Charlie Carter

Personal information
- Full name: Charles Edward Peers Carter
- Born: 7 August 1947 (age 79) Richmond-upon-Thames, Surrey, England
- Batting: Right-handed
- Role: Wicket-keeper

Domestic team information
- 1968–1969: Somerset
- FC debut: 21 August 1968 Somerset v Leicestershire
- Last FC: 12 September 1969 Somerset v Kent
- LA debut: 27 April 1969 Somerset v Leicestershire
- Last LA: 17 August 1969 Somerset v Derbyshire

Career statistics
| Competition | First-class | List A |
| Matches | 26 | 6 |
| Runs scored | 73 | 11 |
| Batting average | 2.92 | – |
| 100s/50s | 0/0 | 0/0 |
| Top score | 16 | 10* |
| Catches/stumpings | 47/6 | 8/1 |
- Source: CricketArchive, 31 December 2009

= Charlie Carter (cricketer) =

English cricketer

Charles Edward Peers Carter (born 7 August 1947), played regular first-class cricket for Somerset for little more than a season in the late 1960s.

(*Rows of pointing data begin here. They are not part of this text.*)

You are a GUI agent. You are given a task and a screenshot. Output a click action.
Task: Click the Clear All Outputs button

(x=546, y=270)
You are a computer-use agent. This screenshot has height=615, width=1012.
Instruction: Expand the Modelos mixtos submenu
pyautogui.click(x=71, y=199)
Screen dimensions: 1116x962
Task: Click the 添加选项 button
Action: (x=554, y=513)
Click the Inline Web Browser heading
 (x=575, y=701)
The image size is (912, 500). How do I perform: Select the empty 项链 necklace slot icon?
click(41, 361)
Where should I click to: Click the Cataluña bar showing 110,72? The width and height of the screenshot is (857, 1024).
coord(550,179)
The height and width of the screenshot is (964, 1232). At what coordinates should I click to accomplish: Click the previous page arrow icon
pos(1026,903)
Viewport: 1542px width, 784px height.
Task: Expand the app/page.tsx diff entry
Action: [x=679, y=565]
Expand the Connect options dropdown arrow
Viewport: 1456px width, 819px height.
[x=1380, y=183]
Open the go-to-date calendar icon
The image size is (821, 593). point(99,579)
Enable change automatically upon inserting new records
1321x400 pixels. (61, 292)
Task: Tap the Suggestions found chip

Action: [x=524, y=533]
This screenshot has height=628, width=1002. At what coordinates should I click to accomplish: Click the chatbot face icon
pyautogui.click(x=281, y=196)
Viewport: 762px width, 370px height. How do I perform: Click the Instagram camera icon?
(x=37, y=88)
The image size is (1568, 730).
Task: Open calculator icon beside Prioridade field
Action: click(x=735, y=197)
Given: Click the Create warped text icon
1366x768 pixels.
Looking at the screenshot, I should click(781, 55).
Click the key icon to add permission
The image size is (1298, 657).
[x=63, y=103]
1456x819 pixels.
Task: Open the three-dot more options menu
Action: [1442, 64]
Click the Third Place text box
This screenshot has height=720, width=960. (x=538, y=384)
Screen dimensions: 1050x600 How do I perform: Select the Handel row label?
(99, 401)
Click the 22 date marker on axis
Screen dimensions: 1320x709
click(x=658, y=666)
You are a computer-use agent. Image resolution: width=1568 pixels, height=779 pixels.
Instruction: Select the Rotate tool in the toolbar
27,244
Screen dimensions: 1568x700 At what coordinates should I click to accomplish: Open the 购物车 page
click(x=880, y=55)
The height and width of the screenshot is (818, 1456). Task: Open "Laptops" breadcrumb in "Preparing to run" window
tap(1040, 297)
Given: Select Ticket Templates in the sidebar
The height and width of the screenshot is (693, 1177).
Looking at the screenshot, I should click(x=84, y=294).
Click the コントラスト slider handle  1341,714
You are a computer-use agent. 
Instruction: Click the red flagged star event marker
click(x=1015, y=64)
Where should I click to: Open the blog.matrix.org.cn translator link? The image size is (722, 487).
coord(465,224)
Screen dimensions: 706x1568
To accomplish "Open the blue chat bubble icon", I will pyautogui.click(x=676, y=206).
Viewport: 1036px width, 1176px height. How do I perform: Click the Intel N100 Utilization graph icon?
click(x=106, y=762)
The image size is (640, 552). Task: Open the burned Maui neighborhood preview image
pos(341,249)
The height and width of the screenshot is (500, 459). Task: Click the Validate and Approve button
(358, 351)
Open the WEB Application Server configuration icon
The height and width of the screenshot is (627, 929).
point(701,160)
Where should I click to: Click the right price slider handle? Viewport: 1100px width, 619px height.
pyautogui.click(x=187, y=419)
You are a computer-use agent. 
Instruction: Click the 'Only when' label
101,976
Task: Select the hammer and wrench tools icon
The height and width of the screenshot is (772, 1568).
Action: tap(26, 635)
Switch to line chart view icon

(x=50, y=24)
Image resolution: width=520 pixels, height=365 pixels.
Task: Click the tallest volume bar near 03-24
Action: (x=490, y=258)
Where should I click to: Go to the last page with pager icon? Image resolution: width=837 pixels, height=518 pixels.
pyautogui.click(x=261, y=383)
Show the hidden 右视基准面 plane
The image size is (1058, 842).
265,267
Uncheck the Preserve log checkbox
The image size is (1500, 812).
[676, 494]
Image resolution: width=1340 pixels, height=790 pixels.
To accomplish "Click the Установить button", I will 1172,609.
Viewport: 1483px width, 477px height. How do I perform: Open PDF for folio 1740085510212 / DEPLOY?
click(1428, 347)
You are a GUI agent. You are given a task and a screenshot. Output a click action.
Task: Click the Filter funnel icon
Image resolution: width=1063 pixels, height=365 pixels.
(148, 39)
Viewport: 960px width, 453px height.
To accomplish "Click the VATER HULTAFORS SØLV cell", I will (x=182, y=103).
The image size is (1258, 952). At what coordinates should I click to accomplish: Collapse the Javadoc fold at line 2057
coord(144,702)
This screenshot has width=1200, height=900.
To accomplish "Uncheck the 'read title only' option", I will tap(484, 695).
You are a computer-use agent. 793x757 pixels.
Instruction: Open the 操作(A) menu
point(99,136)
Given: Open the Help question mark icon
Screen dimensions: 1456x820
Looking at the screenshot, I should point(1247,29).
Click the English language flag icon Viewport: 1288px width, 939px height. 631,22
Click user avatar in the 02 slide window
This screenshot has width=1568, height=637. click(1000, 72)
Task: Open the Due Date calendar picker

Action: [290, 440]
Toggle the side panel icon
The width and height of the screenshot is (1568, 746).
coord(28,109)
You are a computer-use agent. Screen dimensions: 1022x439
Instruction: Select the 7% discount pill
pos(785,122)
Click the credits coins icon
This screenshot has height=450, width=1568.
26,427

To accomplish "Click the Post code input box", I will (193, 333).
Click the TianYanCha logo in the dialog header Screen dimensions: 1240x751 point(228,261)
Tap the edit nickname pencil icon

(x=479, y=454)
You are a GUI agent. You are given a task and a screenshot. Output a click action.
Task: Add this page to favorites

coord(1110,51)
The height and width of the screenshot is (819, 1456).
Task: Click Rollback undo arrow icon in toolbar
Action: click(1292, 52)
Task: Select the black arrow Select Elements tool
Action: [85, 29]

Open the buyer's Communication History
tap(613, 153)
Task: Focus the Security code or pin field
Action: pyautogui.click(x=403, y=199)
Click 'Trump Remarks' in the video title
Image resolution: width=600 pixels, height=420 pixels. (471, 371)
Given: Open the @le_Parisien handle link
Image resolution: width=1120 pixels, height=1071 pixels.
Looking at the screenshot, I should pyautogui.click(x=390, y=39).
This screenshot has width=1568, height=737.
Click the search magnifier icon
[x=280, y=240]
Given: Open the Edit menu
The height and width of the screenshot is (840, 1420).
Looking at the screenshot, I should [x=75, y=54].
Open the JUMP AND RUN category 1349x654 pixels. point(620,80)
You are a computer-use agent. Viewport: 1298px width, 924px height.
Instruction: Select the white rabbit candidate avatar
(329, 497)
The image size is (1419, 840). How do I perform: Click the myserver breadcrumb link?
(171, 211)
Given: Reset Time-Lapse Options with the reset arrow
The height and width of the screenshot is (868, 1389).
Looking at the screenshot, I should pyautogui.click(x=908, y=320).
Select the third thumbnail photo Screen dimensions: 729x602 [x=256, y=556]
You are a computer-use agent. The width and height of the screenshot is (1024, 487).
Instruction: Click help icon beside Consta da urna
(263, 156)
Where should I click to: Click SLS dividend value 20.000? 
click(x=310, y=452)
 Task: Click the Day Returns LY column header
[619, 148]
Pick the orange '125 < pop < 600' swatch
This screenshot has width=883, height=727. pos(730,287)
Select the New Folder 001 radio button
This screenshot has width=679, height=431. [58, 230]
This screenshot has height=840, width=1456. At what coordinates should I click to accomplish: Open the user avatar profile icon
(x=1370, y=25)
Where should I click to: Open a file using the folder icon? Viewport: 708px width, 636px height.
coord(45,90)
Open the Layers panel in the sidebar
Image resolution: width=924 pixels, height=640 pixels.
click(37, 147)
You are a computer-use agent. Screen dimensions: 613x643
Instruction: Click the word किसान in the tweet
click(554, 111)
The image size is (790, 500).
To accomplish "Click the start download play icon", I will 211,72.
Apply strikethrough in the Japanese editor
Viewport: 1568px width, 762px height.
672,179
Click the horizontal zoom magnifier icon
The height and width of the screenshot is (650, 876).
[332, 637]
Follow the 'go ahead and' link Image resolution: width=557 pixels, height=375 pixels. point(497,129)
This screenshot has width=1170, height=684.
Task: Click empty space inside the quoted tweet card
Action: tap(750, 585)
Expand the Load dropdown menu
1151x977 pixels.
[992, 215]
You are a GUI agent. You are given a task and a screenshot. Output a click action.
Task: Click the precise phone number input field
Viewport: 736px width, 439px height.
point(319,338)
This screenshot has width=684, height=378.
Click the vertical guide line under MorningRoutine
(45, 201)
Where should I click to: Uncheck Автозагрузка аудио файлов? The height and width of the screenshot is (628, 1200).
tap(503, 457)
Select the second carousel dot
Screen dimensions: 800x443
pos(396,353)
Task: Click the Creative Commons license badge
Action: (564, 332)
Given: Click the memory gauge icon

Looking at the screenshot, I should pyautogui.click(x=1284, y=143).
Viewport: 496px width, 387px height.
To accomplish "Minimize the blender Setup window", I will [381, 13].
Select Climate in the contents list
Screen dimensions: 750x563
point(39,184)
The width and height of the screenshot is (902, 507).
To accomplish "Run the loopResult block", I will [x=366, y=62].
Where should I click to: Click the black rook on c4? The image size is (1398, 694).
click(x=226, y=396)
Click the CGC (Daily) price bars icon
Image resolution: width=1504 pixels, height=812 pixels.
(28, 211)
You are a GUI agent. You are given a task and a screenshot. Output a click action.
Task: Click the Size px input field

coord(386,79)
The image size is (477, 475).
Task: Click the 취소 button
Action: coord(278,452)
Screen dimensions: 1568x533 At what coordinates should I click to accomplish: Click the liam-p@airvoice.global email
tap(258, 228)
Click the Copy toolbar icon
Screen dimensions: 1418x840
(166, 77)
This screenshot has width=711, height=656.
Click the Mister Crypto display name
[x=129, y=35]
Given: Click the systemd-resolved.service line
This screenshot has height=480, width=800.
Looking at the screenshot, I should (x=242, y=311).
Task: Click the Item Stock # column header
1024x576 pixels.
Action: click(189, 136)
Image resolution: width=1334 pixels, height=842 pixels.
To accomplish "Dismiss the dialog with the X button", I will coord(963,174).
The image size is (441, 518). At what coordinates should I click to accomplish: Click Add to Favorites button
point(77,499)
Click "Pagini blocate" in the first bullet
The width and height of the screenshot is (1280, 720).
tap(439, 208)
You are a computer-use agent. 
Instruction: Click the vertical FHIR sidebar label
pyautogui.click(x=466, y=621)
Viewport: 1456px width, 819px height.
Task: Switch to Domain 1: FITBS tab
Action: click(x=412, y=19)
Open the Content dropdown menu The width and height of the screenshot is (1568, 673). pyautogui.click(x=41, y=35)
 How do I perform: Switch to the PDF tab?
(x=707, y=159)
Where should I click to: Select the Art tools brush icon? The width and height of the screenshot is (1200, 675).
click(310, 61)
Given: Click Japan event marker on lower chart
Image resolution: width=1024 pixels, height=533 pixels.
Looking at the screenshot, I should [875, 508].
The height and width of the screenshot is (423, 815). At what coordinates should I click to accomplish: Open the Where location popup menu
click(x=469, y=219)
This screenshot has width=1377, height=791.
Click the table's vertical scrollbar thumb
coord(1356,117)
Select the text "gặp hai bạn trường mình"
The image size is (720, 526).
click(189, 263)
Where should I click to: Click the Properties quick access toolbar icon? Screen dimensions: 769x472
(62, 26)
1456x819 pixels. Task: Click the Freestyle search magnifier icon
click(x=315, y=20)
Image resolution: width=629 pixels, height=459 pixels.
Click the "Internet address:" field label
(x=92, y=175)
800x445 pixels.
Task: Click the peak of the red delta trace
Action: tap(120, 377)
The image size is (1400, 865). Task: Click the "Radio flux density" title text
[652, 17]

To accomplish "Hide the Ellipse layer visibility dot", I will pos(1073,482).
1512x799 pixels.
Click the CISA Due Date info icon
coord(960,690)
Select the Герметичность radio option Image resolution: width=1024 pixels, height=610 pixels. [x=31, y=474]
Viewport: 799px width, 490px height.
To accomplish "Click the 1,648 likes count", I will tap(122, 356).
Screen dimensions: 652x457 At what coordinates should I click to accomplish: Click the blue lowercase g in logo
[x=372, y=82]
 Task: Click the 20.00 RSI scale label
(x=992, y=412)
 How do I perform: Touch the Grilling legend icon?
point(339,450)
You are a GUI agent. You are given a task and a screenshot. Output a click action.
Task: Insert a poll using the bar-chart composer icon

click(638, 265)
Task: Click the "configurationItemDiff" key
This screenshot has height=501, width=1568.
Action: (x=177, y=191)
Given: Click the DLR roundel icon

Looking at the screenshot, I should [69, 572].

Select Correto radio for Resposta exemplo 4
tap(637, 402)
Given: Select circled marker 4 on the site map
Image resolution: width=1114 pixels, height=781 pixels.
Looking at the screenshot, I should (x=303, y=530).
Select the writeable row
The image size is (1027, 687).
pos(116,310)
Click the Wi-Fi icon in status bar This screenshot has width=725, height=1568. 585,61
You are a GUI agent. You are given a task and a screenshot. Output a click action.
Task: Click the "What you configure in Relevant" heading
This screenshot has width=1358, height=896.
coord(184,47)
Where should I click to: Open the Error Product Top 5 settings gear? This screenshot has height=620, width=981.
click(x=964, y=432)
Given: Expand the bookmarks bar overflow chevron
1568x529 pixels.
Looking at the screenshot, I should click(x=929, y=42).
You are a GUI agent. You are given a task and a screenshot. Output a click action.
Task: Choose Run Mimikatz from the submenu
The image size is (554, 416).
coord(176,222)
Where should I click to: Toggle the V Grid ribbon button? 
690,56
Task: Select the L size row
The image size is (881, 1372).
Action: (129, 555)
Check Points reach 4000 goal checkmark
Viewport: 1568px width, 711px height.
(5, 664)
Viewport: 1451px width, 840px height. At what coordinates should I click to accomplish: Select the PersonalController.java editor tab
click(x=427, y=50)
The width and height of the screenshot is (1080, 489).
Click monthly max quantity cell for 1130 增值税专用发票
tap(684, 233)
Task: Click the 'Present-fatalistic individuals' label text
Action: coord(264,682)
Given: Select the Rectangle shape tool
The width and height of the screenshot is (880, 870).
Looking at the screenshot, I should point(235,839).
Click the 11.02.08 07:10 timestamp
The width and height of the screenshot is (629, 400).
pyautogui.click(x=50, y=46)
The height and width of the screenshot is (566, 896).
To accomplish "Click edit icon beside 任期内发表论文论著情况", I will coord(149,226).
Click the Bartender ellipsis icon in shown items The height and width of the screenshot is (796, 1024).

He was born at Richmond-upon-Thames in Surrey in 1947.

A wicket-keeper and a tail-end right-handed batsman, Charlie Carter was educated at Radley College and was a successful schoolboy cricketer, appearing in the Marylebone Cricket Club (MCC)'s schools cricket festival for top performers in 1965. In 1967, he was playing services cricket for the Army and the Combined Services cricket teams, while also appearing in second eleven matches for Somerset.

Carter moved into Somerset's first team for the final two matches of the 1968 season following the decision of regular wicket-keeper Dickie Brooks not to continue a first-class cricket career. Though Carter scored only one run in his four innings that season, he was handed a contract for 1969 and played in all 24 County Championship matches in the 1969 season, though Trevor Holmes was picked for the other first-class fixture against the West Indians. In an unsuccessful season for Somerset – the county finished bottom of the Championship table for the first time since 1955 – Carter was singled out for praise in Wisden. He was, it said, "extremely enthusiastic" and had "developed into a most capable performer". He appeared less frequently in one-day cricket: the 1969 season was the first season of the new John Player League, a 40-over competition played on Sundays, but Carter played in only a few matches, Somerset generally preferring the more reliable batting of Roy Virgin, who could keep wicket adequately.

At the end of the season, Carter went into business and did not play first-class cricket again.